Task to carry out - Find each line below that includes "orange", then copy it.
Segment Start: Input records
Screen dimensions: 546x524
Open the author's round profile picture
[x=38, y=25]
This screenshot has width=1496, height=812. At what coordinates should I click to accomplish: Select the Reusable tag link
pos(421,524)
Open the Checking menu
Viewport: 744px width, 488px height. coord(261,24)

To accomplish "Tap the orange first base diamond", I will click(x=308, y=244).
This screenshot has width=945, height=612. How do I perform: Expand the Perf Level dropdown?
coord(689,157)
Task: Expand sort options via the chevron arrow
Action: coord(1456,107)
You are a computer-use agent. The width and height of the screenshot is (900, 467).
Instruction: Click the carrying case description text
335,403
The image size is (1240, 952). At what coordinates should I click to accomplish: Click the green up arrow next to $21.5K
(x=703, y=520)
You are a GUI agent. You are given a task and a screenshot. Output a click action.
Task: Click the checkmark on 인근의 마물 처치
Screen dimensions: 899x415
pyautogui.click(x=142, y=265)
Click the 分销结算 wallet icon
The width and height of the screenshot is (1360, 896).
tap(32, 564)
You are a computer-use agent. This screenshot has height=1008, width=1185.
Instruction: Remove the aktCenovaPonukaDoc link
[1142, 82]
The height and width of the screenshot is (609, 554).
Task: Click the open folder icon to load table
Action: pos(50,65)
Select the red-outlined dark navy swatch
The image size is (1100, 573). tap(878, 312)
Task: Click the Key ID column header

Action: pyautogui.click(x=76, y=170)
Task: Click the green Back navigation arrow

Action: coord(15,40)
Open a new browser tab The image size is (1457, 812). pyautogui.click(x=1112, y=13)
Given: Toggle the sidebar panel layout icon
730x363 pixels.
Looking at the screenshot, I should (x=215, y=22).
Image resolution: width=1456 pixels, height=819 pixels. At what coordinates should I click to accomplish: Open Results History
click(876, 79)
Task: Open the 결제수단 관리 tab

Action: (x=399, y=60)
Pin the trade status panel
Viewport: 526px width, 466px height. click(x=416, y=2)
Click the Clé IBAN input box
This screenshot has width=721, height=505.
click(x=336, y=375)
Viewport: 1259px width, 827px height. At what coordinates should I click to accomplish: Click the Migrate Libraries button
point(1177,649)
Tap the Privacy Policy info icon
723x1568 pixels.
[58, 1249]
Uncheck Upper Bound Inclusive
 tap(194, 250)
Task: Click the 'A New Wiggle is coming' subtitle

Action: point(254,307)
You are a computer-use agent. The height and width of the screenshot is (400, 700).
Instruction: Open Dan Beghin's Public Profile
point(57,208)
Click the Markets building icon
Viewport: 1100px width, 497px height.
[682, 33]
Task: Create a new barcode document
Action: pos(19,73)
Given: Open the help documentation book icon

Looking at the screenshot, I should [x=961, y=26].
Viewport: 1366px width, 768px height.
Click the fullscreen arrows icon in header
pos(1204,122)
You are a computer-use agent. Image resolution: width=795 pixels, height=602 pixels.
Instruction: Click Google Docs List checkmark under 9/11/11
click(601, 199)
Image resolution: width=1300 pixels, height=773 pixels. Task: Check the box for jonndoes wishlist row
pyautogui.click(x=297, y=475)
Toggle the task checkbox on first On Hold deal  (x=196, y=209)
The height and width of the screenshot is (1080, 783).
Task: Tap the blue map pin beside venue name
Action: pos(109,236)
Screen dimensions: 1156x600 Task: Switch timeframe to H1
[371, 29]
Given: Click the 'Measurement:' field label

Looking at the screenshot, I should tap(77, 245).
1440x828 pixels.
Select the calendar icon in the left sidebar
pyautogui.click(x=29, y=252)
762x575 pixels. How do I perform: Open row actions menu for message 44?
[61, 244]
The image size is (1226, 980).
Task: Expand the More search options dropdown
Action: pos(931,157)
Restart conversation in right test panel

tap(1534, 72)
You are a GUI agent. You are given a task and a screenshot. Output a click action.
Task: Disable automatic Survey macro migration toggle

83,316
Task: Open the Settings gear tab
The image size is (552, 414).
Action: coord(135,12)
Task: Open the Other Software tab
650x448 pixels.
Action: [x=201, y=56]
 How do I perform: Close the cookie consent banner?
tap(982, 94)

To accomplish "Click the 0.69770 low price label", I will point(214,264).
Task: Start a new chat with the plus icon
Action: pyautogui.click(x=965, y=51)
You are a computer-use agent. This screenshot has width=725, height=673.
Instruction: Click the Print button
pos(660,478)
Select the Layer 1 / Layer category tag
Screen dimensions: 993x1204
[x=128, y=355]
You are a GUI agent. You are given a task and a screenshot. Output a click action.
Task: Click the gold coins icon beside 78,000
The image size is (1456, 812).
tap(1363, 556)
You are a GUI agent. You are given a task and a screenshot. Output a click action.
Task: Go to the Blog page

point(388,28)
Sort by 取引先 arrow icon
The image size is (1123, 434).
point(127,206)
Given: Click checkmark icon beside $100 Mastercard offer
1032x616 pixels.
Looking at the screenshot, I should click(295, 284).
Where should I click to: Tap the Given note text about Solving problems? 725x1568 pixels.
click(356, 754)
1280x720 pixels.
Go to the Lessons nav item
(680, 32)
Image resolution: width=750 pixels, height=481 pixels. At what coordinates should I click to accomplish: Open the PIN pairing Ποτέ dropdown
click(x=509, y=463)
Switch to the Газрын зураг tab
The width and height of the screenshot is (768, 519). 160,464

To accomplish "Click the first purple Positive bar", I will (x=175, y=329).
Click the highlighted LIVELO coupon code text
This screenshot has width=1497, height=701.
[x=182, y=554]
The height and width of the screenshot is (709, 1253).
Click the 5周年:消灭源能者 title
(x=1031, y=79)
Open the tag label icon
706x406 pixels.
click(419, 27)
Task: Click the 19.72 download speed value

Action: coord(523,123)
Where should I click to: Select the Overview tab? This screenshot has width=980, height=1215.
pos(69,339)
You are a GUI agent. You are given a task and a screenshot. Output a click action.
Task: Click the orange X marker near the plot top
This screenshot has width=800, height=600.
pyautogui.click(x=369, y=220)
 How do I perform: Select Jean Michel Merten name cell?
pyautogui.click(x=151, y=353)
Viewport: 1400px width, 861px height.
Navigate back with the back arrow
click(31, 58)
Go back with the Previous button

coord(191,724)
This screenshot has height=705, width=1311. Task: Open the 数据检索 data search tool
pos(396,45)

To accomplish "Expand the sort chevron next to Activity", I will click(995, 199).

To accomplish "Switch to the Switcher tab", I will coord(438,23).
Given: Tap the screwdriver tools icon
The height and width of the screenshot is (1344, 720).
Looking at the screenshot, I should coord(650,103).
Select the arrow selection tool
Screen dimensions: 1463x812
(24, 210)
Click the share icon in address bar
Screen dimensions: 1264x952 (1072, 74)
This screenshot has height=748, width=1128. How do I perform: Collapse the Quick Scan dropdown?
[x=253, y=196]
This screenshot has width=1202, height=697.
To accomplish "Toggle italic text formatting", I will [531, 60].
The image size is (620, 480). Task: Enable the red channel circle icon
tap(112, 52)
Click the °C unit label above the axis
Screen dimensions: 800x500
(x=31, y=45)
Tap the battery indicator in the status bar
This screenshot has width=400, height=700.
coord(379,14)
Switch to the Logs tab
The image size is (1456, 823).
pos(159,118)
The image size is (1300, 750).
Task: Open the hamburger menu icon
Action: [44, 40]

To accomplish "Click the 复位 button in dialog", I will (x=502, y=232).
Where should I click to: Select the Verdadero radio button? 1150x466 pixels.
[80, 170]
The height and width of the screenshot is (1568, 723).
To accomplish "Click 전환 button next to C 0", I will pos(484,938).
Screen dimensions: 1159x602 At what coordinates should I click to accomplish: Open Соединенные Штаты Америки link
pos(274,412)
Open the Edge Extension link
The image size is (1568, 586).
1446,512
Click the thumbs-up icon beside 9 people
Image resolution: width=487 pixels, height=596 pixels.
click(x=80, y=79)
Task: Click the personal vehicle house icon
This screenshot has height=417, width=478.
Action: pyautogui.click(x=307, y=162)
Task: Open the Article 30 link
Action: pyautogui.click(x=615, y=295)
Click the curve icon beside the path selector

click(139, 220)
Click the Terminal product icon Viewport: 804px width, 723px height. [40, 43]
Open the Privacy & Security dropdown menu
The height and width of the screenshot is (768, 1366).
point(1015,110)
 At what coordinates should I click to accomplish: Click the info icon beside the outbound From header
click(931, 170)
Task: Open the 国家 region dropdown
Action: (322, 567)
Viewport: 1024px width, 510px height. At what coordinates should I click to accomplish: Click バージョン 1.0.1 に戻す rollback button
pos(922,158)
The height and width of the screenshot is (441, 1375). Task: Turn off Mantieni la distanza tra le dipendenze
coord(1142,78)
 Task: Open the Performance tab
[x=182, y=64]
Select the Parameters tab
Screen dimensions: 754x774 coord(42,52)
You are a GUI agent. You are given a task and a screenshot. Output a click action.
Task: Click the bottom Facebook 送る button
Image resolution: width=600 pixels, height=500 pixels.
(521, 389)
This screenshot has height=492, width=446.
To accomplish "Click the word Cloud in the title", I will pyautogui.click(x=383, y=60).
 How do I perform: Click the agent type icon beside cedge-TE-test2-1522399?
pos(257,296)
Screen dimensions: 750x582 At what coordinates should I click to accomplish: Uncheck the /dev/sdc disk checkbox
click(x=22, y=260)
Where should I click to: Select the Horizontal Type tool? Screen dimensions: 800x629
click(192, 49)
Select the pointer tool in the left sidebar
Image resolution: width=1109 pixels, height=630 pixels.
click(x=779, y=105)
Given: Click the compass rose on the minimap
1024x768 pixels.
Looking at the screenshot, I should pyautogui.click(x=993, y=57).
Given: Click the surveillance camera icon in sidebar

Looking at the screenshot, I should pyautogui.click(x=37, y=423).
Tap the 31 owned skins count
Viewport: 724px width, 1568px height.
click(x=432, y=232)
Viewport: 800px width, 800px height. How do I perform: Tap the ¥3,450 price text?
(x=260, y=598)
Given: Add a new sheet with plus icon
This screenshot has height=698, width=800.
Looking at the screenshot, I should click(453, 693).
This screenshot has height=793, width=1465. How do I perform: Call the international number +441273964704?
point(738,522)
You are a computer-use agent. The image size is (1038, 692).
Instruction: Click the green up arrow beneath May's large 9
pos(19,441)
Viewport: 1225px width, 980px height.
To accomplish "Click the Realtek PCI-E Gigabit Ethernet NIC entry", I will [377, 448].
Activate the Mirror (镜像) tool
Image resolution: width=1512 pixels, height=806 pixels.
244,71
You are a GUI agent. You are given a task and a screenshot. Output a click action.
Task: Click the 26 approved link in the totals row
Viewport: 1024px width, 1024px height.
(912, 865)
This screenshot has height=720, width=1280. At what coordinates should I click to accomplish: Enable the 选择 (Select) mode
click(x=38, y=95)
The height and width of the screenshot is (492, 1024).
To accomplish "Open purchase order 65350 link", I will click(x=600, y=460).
Segment End: Input records
Written response -
To accomplish "Tap the orange first base diamond", I will click(x=308, y=244).
Task: Click the orange X marker near the plot top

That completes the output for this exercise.